Geoelectrical characterization of volcanic rocks (2/3)

We investigate the relationship between complex conductivity spectra and both permeability and pore mean size and distribution of 22 core samples (21 volcanic rocks and 1 clayey sandstone). The volcanic core samples were extracted from a wellbore drilled for the Humu‘ula Groundwater Research Project in the Humu‘ula saddle region between Mauna Kea and Mauna Loa volcanoes (Hawaii). The quadrature conductivity spectra of volcanic rocks exhibit a subtle, but generally detectable, relaxation frequency in the range 0.3 Hz to 45 kHz similar to the relaxation frequency observed for clayey sandstones. We find a fair relationship between this relaxation frequency and the pore size determined by mercury porosimetry. Combined with the intrinsic formation factor of the core samples, the relaxation frequency can be used as an indicator of the permeability of the material. The predicted values of the permeability are grossly consistent with the permeability values to air (in the range 0.001–100 mD) within two orders of magnitude. The measured permeability values are highly correlated to the peak of the pore size distribution determined from mercury porosimetry divided by the intrinsic formation factor. By fitting the complex conductivity spectra with the pore size distribution, we obtain the normalized chargeability of the core samples, which is, in turn, highly correlated to the measured cation exchange capacity.

My first research work, on geoelectrical characterization of volcanic rocks (1/3)

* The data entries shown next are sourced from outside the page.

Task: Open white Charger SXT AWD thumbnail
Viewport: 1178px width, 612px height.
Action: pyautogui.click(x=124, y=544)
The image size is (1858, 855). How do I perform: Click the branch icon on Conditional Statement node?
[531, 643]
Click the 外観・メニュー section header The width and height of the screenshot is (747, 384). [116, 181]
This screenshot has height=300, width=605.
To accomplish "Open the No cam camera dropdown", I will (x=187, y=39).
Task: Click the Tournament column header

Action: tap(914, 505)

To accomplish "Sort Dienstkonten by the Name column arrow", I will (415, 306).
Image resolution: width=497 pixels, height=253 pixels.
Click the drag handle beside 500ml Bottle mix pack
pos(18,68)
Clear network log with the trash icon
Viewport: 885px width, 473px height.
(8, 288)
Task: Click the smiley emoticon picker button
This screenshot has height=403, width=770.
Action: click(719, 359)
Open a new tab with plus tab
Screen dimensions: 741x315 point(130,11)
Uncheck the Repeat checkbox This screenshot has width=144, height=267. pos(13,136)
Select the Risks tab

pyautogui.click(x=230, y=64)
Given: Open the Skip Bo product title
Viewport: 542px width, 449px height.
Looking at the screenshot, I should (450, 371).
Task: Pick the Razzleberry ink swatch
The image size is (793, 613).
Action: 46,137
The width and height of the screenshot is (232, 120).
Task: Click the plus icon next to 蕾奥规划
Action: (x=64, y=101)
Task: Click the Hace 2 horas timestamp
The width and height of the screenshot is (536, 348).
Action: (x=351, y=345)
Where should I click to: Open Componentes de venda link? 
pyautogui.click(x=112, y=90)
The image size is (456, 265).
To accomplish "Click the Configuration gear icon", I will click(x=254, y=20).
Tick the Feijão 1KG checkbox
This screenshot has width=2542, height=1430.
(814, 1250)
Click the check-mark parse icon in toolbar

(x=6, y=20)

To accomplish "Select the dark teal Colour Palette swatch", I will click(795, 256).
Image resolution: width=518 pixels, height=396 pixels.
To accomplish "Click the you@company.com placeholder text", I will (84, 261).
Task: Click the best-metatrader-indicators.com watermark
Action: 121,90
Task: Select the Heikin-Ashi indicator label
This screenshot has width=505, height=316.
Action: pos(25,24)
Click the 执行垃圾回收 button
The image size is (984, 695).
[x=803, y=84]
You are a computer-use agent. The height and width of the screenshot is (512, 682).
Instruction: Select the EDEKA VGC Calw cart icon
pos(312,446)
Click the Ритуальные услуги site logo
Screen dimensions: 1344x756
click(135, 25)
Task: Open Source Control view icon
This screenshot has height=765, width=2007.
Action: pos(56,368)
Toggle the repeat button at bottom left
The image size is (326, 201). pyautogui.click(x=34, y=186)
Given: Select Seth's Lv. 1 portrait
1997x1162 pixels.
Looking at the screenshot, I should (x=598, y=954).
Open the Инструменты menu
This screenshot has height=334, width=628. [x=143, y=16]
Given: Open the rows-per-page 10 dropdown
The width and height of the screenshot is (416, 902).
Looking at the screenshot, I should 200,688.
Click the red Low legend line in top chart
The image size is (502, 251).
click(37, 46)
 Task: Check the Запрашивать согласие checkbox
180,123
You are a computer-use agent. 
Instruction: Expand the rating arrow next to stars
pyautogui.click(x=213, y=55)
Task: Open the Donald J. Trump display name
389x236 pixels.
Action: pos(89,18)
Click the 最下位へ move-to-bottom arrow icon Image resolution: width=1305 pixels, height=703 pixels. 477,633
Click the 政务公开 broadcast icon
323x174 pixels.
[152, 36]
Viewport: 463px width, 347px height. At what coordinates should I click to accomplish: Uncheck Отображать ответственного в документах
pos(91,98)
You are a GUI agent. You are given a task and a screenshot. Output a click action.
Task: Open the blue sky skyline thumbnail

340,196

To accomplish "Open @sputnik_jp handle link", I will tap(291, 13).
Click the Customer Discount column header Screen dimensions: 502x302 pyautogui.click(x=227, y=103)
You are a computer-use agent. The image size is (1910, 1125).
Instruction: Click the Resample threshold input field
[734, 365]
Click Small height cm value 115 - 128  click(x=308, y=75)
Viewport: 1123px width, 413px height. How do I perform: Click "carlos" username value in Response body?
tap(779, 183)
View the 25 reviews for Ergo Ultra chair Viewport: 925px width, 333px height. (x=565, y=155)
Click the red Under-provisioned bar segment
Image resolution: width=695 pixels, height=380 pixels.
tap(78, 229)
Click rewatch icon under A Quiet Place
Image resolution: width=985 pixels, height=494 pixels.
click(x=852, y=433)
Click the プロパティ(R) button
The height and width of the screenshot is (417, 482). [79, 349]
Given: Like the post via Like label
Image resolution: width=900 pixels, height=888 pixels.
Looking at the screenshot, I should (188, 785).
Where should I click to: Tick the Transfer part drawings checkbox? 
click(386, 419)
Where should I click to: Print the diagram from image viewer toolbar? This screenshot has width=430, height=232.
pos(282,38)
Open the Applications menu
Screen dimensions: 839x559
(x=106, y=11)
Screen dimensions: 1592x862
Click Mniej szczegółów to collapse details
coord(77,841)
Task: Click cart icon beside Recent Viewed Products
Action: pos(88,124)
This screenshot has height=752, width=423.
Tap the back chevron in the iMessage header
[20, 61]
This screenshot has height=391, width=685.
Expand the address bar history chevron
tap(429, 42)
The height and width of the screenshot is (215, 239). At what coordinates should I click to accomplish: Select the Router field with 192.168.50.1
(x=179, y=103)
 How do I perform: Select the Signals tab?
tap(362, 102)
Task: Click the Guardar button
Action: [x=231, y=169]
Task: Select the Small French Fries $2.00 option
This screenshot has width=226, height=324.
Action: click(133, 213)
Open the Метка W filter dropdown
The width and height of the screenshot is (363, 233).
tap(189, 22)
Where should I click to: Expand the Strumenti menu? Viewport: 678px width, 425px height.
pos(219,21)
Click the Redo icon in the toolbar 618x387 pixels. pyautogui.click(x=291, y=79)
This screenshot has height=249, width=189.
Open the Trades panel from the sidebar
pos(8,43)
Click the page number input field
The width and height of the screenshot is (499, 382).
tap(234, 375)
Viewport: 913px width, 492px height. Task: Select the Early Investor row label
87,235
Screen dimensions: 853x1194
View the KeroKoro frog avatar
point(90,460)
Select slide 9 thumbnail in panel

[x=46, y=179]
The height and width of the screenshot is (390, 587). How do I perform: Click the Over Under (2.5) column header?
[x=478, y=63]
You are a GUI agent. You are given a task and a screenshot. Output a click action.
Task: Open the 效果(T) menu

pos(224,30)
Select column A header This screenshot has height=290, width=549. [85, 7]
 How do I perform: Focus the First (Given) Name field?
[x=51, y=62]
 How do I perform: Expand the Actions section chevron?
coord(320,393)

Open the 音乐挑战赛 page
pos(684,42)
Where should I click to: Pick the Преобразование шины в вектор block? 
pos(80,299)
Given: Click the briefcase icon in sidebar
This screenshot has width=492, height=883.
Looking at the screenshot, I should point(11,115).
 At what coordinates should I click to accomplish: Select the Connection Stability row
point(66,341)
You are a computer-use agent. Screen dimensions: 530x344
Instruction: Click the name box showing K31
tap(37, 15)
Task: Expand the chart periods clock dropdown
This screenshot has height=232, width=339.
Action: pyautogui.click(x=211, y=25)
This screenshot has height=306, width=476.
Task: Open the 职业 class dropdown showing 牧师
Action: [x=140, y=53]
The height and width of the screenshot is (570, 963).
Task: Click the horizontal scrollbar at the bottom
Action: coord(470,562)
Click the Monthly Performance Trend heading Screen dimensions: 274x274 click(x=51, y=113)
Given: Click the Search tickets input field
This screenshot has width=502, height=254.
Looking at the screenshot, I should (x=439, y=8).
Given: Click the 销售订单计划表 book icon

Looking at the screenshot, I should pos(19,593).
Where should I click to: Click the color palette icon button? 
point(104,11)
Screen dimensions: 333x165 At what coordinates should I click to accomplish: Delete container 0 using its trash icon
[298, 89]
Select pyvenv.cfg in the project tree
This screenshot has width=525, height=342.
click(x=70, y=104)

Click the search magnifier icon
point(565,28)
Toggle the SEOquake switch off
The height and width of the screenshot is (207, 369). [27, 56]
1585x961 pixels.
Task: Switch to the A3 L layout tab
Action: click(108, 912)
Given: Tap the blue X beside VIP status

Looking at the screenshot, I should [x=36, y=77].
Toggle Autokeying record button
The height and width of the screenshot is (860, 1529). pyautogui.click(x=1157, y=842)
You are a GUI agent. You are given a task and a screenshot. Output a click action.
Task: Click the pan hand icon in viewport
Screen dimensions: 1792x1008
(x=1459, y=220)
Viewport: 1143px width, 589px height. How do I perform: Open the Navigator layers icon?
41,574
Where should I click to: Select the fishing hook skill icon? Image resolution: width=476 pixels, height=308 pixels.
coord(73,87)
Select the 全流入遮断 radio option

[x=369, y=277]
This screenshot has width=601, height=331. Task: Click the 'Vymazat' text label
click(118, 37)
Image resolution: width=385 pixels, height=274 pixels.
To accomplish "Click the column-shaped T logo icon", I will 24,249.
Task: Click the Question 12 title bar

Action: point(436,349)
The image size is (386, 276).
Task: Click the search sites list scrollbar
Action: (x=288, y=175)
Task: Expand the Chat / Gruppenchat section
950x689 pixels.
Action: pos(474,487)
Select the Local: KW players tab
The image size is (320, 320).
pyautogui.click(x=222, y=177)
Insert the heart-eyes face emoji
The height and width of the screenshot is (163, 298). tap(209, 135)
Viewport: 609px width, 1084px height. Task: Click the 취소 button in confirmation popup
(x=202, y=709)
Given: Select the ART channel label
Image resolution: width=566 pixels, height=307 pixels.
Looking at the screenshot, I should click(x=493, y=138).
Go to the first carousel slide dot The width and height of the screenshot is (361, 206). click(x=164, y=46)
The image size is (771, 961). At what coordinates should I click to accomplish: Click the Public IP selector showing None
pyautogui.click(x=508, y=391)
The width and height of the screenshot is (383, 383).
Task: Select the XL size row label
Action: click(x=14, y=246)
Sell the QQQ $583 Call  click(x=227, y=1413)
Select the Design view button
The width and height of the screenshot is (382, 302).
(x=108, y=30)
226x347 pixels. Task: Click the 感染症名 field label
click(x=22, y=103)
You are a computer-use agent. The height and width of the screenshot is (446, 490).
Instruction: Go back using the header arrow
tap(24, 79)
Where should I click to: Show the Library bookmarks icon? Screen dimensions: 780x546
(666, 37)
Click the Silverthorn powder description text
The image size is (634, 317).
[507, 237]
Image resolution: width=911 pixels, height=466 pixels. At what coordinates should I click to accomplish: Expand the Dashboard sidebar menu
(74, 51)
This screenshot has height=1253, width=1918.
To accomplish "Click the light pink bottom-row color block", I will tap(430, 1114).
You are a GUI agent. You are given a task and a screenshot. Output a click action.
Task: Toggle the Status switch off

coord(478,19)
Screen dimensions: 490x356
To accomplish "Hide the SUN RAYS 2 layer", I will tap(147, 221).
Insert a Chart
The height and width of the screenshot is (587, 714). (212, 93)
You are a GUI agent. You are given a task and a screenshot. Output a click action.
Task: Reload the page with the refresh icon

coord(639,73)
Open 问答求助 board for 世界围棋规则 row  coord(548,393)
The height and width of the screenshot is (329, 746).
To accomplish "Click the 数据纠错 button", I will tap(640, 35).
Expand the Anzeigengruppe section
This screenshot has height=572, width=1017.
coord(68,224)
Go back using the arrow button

We performed complex conductivity measurements on 28 core samples from the hole drilled for the Humu’ula Groundwater Research Project (Hawai’i Island, HI, USA). The complex conductivity measurements were performed at 4 different pore water conductivities (0.07, 0.5, 1.0 or 2.0, and 10 S m −1 prepared with NaCl) over the frequency range 1 mHz to 45 kHz at 22 ± 1◦ C. The in-phase conductivity data are plotted against the pore water conductivity to determine, sample by sample, the intrinsic formation factor and the surface conductivity.The intrinsic formation factor is related to porosity by Archie’s law with an average value of the cementation exponent m of 2.45, indicating that only a small fraction of the connected pore space controls the transport properties. Both the surface and quadrature conductivities are found to be linearly related to the cation exchange capacity of the material, which was measured with the cobalt hexamine chloride method. Surface and quadrature conductivities are found to be proportional to each other like for sedimentary siliclastic rocks. A Stern layer polarization model is used to explain these experimental results. Despite the fact that the samples contain some magnetite (up to 5 per cent wt.), we were not able to identify the effect of this mineral on the complex conductivity spectra. These results are very encouraging in showing that galvanometric induced polarization measurements can be used in volcanic areas to separate the bulk from the surface conductivity and therefore to define some alteration attributes. Such a goal cannot be achieved with resistivity alone.